When the design was unveiled, the meeting screeched to a halt. The design for a 57,500-square-foot, one-level building would infringe on the area now occupied by the land company building. The rest of the corner of 13th Street and Moore Avenue would have been used for a handicapped parking lot and lawn under the proposed plan.

“As we went through this with all the user groups, it looked to us like all of these facilities needed to be on one level to work together,” said Everett Hatcher, president of CMH. “That, in addition to the fact that, for us to put this on two levels, we’re talking about on a square-foot basis probably a premium of 15 or 20 percent. So, with no more square footage to have to add stairs, elevators, framed floor and that sort of thing, you’re talking about more money for the same square footage.”

But Miller said after last week’s meeting with the Historical Preservation Commission, he asked City Manager Don Hoyt to research the legal issues, and it appeared the commission could stop demolition on that block.

“I don’t think you guys understand,” Miller said. “We’re not going to have a project on this site if that building is (slated) for use as a parking lot.”

Authority member Ralph Bradford asked what kind of historical significance the building had.

“Couldn’t we just put a plaque there and keep moving?” Bradford asked.

Miller said the building played an important part in Anniston’s history.

“That’s not our decision,” he said. “That’s the community’s decision.”

The building was built in 1889, one of several buildings constructed around Zinn Park that became known as the “Gateway to Anniston.” The city’s train station was scarcely a block away. The buildings were built to impress outsiders in hopes of enticing developers to invest in the young city.

However, a recession hit in 1891, and the land company left the building in 1905. The land company building is the last remaining intact building of the gateway. It has sat empty for years and has fallen into disrepair.

“The building itself is in fine structural condition other than the interior core where the light well was,” Schneider said Wednesday. “It certainly adapts well to a variety of uses. I don’t see why they couldn’t adapt it for office space. … I don’t know that I would support what I would call a façade-ectomy where they basically just leave two walls standing and build a new building behind it.”

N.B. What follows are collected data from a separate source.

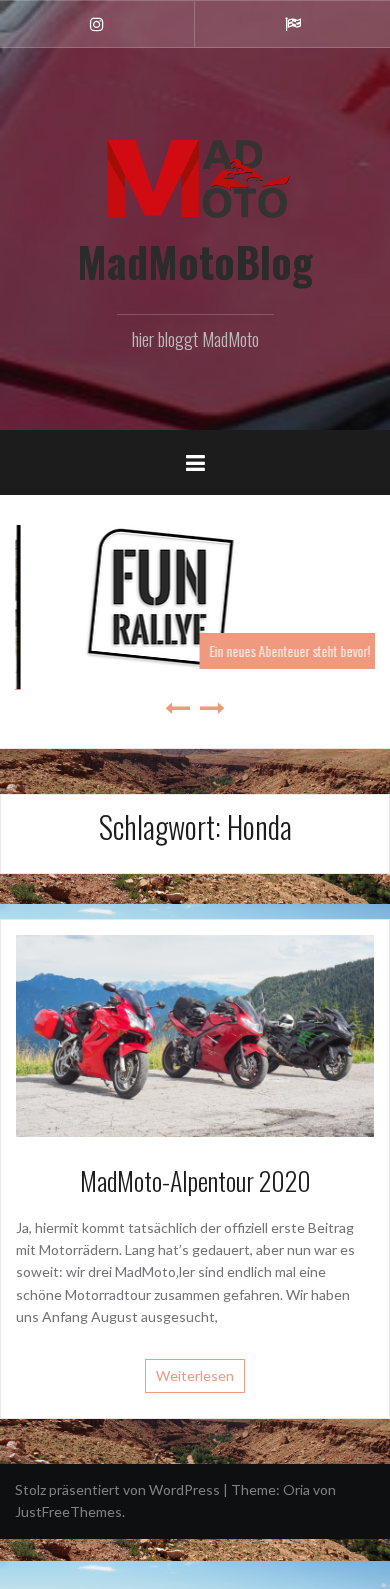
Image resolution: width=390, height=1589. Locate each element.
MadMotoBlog (195, 261)
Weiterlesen (195, 1368)
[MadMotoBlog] (195, 173)
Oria (296, 1483)
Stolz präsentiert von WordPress (117, 1483)
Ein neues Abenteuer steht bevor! (254, 650)
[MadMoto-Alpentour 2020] (195, 1028)
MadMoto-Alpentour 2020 (195, 1174)
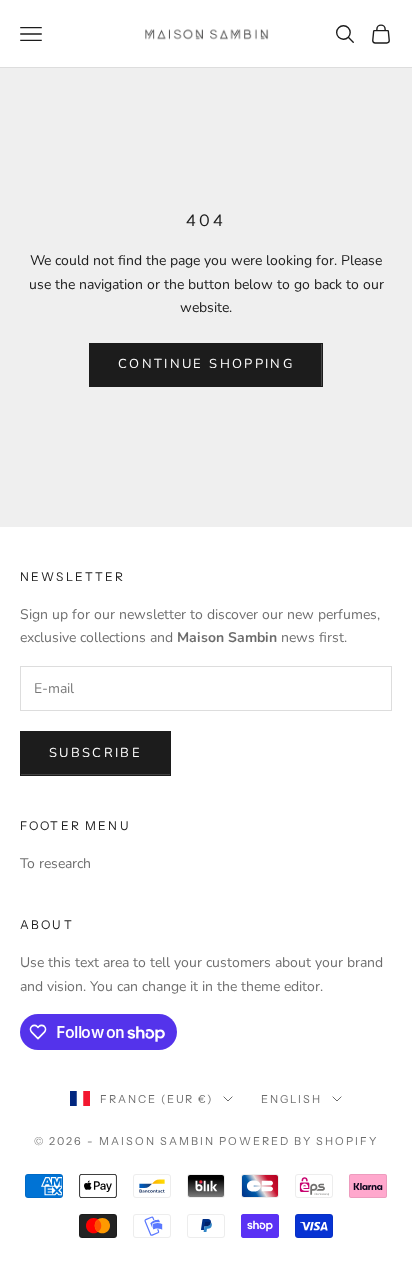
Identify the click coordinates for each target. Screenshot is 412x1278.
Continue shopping (206, 364)
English (291, 1099)
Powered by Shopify (298, 1141)
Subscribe (95, 753)
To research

But it could take a lot of capital to renovate the building and adapt it into the design, said Hatcher, who has worked on historic properties before.

“You’re going to pay a premium for doing it,” he said.

There are several issues with the block that the design group worked around to create the building’s proposed shape — the strict $15 million budget, a culvert and flood plain within the block, and the existing police station, which has to remain in use until after completion of the new facilities.

“The problem is that you’re giving us the parameters that we can’t meet,” Hatcher said. “If you say $15 million, if you say save the land building, if you say OK let’s make it multi-story in order to do that, all of those things we can’t do.”

But Bruce Adams, vice president of operations of Brice, said he would prefer to look at this as a part of the conversation in creating the building.

“We’re going to look at this as a problem-solving solution base,” Adams said. “We’re not drawing the line anywhere.”

At this point in the design process, the footprint of the building is a moving target, and the presented design is just a starting point, said Jay Jenkins, architect with Munroe Jenkins.

“I really think what’s happened here is a miscommunication,” said authority member Jacqueline Brown. “What I’m really feeling right here now is that I don’t think you guys would have gone ahead and set this up had you known about the historical value.”

She suggested the group meet with the Historical Commission and the authority to figure out how to come to a compromise.